L'homme qui n'a pas de nom
L’homme qui n’a pas de nom
Il a le regard d’un enfant et les
traits d’un adulte. A cinquante ans, il n’a pas encore quitté sa hutte,
constamment enveloppé dans une épaisse pénombre. Quel est son nom ? Il
n’en a pas. Tout autour de lui était pourtant nommable, les hommes, les bêtes,
les plantes et les objets.
On a voulu le nommer Belgacem, puis
Ahmed, puis plus rien. L’enfant né infirme, les mains déformées, le cou
inexistant, la silhouette malingre…fut rejeté par le père, malgré les
supplications de la mère. On croyait qu’il ne survivrait pas à son mal. Alors,
on renonça à l’inscrire au registre civil. Mais le destin déjoua les prévisions
humaines et l’homme sans nom est orphelin des ses deux parents depuis déjà
quarante ans.
L’homme sans nom ne marche pas, il rampe. Il ne parle,
il marmonne.

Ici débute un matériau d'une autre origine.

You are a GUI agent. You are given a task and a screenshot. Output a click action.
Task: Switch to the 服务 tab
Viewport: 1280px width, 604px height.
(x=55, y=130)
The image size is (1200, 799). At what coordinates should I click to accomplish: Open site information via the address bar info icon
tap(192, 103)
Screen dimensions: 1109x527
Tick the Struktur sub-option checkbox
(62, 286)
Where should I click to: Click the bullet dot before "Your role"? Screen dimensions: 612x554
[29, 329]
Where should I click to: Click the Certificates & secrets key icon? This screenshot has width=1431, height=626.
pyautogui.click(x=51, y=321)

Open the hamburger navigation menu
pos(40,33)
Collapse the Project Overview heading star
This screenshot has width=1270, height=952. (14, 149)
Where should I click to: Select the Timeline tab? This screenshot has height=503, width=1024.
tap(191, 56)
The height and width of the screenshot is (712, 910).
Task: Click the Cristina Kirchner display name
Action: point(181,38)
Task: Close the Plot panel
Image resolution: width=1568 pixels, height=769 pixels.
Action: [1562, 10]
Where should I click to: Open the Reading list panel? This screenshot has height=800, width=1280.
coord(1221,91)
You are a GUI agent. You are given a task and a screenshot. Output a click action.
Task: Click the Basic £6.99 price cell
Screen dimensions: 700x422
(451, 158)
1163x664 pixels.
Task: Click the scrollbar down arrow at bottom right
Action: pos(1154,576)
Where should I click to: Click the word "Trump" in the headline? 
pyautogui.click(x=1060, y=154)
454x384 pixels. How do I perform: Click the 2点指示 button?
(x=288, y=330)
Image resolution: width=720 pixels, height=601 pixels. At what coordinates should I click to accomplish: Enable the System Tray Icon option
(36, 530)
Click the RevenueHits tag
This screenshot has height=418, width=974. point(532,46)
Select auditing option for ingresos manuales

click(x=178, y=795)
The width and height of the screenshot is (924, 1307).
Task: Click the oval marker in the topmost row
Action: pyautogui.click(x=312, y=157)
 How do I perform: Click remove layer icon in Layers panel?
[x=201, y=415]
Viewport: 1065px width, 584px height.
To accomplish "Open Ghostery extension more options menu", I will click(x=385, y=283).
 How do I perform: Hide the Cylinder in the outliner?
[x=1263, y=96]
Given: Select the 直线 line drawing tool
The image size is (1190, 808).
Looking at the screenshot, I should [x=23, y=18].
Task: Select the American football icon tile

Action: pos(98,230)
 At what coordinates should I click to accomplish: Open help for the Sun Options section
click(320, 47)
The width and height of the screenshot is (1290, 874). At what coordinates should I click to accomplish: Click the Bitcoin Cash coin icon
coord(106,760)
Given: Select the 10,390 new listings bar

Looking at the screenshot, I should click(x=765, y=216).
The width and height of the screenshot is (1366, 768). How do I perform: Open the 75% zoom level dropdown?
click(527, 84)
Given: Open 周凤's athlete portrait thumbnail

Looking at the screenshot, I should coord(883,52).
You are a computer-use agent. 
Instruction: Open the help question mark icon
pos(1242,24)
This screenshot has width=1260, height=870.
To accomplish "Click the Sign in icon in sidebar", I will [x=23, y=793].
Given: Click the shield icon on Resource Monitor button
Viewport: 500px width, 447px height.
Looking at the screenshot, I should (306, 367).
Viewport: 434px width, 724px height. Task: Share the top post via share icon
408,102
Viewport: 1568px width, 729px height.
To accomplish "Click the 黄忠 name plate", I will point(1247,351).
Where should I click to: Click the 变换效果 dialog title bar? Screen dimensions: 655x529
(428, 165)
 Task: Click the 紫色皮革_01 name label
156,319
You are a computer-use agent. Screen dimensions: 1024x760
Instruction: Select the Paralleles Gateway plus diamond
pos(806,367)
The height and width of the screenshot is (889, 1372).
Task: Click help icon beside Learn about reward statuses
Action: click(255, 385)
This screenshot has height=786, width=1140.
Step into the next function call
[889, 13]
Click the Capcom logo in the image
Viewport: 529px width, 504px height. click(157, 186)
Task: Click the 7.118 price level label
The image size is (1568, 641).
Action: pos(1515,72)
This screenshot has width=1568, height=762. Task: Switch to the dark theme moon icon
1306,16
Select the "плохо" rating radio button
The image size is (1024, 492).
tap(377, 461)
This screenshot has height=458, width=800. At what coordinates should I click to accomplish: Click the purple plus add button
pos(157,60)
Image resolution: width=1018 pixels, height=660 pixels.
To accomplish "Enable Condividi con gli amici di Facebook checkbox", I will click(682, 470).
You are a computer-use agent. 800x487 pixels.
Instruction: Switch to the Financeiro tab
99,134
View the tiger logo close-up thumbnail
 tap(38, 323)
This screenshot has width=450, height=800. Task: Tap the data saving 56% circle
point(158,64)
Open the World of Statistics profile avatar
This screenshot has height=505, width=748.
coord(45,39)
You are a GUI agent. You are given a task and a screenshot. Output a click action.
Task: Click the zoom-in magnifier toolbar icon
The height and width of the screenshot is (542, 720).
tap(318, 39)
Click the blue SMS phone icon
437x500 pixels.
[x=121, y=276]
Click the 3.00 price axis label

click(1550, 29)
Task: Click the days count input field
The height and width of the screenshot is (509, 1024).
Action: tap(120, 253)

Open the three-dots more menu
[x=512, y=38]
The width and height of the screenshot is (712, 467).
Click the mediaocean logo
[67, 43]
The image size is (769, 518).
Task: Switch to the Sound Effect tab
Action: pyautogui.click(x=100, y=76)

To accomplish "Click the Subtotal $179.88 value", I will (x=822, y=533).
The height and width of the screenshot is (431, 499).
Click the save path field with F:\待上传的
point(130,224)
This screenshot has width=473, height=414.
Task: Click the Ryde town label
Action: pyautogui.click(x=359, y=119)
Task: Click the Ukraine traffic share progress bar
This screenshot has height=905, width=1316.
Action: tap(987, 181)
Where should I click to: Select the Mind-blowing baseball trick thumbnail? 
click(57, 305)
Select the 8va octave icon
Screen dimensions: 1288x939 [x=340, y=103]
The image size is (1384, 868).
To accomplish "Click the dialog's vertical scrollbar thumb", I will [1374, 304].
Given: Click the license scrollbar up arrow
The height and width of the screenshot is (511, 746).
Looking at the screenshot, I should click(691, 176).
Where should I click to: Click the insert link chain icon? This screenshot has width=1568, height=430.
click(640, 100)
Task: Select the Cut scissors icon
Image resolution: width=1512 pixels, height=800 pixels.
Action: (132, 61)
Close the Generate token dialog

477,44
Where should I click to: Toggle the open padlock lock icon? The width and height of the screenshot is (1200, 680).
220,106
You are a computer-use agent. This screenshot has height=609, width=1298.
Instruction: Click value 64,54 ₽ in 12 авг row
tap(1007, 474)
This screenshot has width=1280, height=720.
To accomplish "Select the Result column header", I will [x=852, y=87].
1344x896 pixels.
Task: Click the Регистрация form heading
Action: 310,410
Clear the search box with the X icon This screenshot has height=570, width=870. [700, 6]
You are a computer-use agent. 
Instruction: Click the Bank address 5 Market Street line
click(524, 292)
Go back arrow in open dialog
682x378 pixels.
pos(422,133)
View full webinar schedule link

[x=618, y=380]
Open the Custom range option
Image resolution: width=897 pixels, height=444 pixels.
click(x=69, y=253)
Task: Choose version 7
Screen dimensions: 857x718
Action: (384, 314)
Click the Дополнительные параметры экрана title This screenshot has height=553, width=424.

Il ne sait ni rire, ni pleurer. Il renifle fortement, la tête
baissée comme pour contenir une émotion débordante.
Grâce aux soins de quelques âmes
charitables, il ne vit pas à l’état bestial, mais comme une bête humaine,
enfermé dans une pièce de fortune dans un coin reculé d’un verger investi
d’arbustes sauvages, à la sortie sud du village.